• **PROBLEMS TO WORK ON**
1. Rewrite the part of the campus transportation text starting with "2. Bicycling is" and going on through "in the snow.", substituting "term" for "semester".
2. Answer these questions using the campus transportation text:
(a) Which university does the author of the opening paragraph attend?
(b) What master's degree does that author plan to pursue?
(c) According to the second comment, what makes bicycling horrible for half or more of each semester?
3. Extend the comment thread about campus transportation past its final sentence.

• **SELECTION**
○ ○ ○
I am a sophomore at Brandeis University, originally from Wilbraham, Massachusetts. At Brandeis I have contributed to the activist community by serving as Campus Coordinator for Democracy for America, a student group that supports fiscally responsible, socially progressive candidates. I was also co-director for Brandeis Students for Barack Obama. After Brandeis, I will pursue a master's degree in urban planning.

10 thoughts on “Value People Before Cars”

  1. The institution of policemen aiding the flow of traffic – pedestrian and vehicular – precisely follows the master plan’s wording re: “separation of pedestrian and vehicular circulation”.

    The bike suggestion is a nice one, though as someone who bikes on campus – probably later into winter than many others – I have to say our infrastructure really is terrible. Beyond the potholes and street-wide speed bumps lining the ascent to Squire Bridge and up to the Castle and all the way around to the new pavement at ASAC…. The roads on campus simply aren’t wide enough for people and bikes: the turn by the library; the new rock installations down the main path. The new pavements in Admissions, the Castle path, the backside of the chapels, new Ridgewood paths, the walking path out the outer side of the new science complex– all are either poorly designed with regard to ramps or simply have no curb cuts at all.

    By the way, closing the loop road between wherever and wherever else won’t do much for bikes, either. “Never a way to win with you activists.”

  2. Bicycling is not a horrible mode of transport, but is madehorrible half if not more of each semester, by snow. No one should have to bike in the snow.
    Walking is great if you live <1mi from campus. Not all do. The bus again is not horrible, but will not take you everywhere. Remember-people with a car can not just get to campus, they can get anywhere in the area, except for the city. City+car=fail.
○ ○ ○
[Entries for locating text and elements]
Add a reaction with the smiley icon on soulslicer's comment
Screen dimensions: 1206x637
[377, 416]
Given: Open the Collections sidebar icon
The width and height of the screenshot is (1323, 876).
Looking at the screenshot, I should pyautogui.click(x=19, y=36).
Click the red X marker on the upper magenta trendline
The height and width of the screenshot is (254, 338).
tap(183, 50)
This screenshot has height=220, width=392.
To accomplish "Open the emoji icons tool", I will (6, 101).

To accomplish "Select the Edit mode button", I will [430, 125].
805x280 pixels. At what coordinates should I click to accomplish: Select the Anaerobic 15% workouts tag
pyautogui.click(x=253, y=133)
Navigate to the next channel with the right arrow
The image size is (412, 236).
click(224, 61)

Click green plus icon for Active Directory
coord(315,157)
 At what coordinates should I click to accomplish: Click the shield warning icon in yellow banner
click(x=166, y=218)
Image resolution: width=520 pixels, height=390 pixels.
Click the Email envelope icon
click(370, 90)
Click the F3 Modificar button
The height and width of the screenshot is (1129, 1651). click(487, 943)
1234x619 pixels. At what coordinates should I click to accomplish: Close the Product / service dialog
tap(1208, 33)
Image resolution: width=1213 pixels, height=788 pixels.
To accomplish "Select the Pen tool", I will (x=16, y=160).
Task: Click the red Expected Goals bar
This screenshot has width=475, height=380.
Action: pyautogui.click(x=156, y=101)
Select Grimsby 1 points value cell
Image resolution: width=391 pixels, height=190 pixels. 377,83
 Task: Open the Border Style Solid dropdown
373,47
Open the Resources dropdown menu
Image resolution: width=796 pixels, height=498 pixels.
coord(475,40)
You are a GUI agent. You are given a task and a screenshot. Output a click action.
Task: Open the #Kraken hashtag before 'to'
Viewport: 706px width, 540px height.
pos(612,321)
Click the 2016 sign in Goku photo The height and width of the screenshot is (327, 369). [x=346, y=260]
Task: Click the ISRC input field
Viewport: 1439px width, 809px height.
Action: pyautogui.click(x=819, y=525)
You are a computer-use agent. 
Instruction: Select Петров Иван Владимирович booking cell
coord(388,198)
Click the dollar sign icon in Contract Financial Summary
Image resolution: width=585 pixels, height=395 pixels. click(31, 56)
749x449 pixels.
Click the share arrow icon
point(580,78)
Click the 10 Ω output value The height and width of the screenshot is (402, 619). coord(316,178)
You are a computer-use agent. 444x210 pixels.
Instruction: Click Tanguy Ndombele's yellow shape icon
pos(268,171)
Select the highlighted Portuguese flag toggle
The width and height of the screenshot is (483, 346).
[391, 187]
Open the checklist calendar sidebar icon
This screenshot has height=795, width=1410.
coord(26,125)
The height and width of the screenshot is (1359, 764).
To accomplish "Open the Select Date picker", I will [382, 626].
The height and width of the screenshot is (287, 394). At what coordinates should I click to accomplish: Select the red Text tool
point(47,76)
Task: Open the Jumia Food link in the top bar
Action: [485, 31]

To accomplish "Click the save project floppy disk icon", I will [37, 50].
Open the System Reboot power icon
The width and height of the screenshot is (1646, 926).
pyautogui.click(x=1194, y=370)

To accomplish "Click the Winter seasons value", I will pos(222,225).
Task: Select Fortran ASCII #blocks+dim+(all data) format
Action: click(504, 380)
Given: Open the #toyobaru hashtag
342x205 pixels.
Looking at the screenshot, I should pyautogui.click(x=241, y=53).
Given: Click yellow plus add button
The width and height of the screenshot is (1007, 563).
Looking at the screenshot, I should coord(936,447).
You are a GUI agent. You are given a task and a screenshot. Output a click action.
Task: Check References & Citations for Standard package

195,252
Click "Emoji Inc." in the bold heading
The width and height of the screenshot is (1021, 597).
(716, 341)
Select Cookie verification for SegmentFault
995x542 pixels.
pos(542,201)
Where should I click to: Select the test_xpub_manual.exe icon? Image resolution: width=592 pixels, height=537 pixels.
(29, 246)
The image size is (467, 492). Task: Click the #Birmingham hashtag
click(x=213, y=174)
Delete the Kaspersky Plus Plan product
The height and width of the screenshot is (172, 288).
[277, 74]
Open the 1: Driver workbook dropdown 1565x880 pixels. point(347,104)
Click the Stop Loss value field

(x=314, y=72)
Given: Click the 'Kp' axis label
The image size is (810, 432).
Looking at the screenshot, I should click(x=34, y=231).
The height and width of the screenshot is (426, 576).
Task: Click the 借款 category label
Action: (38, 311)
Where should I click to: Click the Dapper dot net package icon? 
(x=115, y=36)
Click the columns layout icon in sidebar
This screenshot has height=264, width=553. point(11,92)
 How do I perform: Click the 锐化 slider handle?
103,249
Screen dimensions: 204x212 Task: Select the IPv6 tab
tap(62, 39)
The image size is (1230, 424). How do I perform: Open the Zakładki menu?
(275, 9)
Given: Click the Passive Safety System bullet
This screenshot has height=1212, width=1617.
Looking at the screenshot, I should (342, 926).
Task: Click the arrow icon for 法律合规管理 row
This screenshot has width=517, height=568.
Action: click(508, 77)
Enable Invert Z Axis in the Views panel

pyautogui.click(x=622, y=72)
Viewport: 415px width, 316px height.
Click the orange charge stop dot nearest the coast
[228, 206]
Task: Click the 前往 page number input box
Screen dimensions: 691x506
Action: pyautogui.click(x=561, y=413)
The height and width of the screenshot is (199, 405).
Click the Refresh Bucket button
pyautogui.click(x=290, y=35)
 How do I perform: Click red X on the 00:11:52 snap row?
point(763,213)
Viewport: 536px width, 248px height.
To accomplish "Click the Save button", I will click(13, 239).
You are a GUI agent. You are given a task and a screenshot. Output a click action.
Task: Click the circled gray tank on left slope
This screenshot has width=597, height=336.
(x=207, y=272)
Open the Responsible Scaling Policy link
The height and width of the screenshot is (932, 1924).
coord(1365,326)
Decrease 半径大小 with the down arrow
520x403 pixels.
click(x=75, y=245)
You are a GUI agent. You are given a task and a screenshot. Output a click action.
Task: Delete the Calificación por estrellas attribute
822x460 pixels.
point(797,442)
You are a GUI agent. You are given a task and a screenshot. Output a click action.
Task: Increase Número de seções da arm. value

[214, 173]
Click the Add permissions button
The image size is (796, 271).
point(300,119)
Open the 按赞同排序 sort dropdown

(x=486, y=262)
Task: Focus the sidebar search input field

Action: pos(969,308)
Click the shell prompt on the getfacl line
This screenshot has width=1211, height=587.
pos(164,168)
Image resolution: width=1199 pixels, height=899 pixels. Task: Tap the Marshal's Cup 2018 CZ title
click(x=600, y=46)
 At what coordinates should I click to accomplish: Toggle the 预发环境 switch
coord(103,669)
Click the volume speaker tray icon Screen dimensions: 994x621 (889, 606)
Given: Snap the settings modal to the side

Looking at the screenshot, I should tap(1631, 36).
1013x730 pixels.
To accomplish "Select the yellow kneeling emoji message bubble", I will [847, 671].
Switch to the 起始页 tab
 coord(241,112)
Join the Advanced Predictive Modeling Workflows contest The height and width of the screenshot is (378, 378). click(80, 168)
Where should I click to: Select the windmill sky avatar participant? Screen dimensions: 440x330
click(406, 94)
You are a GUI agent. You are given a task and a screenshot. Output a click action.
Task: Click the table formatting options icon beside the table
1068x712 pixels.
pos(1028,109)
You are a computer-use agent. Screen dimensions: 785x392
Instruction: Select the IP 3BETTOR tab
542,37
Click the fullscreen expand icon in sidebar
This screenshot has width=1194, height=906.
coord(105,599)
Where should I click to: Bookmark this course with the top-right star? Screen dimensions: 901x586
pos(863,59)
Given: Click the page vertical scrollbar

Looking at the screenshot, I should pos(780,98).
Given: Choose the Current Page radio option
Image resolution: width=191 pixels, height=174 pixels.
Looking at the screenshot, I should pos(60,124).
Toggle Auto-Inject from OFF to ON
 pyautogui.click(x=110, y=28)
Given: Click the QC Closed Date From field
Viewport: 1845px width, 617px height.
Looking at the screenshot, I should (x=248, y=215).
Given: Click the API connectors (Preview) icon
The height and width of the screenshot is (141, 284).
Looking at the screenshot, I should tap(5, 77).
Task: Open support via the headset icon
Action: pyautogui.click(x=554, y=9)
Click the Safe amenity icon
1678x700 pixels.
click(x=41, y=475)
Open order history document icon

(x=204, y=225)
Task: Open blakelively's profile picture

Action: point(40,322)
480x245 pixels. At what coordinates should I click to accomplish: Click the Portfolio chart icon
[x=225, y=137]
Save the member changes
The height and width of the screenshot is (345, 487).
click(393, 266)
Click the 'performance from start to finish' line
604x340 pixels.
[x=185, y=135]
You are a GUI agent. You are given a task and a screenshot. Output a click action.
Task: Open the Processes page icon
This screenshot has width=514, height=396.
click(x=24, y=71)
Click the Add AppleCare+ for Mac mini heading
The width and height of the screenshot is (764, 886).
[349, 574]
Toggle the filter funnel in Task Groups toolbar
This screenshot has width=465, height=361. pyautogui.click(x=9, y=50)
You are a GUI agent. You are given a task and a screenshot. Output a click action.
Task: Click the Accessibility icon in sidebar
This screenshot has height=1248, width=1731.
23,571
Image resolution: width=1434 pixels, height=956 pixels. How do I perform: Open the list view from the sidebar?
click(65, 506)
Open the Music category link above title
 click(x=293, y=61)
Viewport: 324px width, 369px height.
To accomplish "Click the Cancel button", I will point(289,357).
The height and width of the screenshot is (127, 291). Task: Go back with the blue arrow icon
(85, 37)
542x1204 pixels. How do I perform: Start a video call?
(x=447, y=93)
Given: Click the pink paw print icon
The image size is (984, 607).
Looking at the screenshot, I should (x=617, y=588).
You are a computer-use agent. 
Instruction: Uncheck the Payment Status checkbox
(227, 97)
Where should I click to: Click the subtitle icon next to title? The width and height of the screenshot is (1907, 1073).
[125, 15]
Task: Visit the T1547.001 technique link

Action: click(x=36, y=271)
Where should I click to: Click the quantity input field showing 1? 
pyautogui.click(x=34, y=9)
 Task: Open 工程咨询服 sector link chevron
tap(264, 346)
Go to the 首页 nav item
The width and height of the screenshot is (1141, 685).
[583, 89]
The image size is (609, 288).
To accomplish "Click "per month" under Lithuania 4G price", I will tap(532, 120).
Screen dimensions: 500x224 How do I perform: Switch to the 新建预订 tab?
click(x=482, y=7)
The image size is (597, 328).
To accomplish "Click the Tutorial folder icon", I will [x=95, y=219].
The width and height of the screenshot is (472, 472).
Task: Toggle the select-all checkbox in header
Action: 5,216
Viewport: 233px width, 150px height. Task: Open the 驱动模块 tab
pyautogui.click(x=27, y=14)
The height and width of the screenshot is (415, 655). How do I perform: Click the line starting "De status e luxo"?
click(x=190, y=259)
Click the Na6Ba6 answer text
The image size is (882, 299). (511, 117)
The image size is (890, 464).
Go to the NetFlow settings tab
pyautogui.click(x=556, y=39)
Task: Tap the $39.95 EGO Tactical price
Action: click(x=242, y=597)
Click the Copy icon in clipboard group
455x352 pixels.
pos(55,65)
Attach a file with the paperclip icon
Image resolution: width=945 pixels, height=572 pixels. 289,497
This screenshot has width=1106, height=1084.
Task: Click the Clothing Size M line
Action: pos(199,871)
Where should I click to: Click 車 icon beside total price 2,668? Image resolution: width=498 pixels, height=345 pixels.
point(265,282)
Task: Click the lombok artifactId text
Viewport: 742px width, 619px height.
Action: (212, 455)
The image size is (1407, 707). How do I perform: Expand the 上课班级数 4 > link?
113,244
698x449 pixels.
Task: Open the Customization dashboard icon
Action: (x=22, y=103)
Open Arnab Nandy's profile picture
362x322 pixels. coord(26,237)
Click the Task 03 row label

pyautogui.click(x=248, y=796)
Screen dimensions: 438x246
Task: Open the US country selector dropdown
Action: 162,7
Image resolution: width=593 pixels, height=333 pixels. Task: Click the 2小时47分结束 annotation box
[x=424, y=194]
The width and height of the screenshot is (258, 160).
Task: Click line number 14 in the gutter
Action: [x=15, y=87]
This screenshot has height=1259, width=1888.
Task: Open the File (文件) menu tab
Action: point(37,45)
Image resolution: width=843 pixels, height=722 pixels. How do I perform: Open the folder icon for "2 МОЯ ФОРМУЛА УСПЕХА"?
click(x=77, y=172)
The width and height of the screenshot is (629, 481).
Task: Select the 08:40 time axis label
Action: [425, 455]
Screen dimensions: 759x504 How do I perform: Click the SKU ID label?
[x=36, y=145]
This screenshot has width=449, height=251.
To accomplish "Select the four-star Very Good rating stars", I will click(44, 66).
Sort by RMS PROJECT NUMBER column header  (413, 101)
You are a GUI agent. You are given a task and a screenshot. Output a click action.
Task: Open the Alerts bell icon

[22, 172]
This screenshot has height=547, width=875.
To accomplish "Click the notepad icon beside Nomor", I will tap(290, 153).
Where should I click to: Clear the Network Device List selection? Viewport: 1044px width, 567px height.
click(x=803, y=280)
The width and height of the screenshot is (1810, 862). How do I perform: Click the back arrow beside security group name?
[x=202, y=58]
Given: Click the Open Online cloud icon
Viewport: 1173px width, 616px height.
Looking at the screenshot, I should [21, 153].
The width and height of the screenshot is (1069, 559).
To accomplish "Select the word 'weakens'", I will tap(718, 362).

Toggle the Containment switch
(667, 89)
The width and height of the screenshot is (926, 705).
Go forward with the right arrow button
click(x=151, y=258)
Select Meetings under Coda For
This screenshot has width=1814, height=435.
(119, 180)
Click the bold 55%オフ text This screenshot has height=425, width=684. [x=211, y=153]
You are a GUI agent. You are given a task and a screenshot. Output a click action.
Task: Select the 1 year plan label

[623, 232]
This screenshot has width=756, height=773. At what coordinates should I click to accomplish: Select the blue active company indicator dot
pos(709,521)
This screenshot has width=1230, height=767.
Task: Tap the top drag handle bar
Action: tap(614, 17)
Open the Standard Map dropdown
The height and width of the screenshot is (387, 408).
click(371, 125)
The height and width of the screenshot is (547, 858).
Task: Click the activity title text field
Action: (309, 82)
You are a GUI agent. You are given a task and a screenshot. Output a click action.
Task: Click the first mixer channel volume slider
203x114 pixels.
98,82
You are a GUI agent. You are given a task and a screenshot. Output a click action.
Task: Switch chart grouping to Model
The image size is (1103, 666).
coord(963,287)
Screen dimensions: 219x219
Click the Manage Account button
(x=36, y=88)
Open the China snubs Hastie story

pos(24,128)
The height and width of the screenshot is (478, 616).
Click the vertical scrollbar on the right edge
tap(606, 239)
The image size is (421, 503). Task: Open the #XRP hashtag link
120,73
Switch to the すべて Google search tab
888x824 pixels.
○ ○ ○
• **RESULTS IN ORDER**
1.
2. Bicycling is not a horrible mode of transport, but is madehorrible half if not more of each term, by snow. No one should have to bike in the snow.

2.
(a) Brandeis University
(b) A master's degree in urban planning
(c) Snow

3.
  3. People who choose to live off campus have several transportation options that are better for our environment and our community: the Waltham Van, the MBTA 553 bus, the Commuter Rail, bicycling, and walking. Private automobile usage should be a last resort.

  4. Um….ok? Some people don’t live on campus. Penalizing these people is much worse and less just than just than the marginal benefit to the ecosystem. That said, yes, in negotiating traffic exchanges, pedestrians deserve right of way.

  5. Have I misread something, or is the “one alternative” proposed by Dan in Comment #1 nearly identical to the master plan idea cited by Phil?

    I’m excited to see (any) interest in honoring the 2001 Master Plan. Other long-lost campus improvement ideas from that era include (a) designing a safer configuration of the roadways and crosswalks at the campus entrance, and (b) consolidating the scattered mini lots and on-street parking into several large facilities (an X Lot garage has been periodically discussed).


  6. I don’t know if you’ve ever been stuck behind the pedestrians at that cross walk like I have, but it’s miserable.

    See the problem with it is that you have no order in the manner in which people cross. Yes it’s a class change time; but at the same time, who is in those cars? Where are they going? Most likely they’re trying to get to the parking lot so they can get to work/class or they’re trying to leave to get somewhere. There is no reason to be backed up for long periods of time because you just have 1 person cross, then another, and while they’re going someone starts. In actuality, it’s more of a safety issue for the people crossing than it is trying to get the cars through first. They switch between the two. When you have a flock of students ready to cross, they’ll get to. In reality, they might wait 30 seconds while cars pass.

    I for one have been waiting for them to put someone there to order the traffic of pedestrians and vehicles. What happens when some nimwit just wants to get his car across so he goes really quickly trying to avoid that kid just getting in the cross walk but actually hits him? Yeah, then you’ll bitch about there not being a person controlling traffic. Never a way to win with you activists.

  7. Regardless of whether Phil’s idea to change the P-road is doable, I’m fully in support of his idea to “put people first” instead of allowing cars to take precedence at Rabb, especially during class-change times. Thanks for e-mailing Mr Callahan.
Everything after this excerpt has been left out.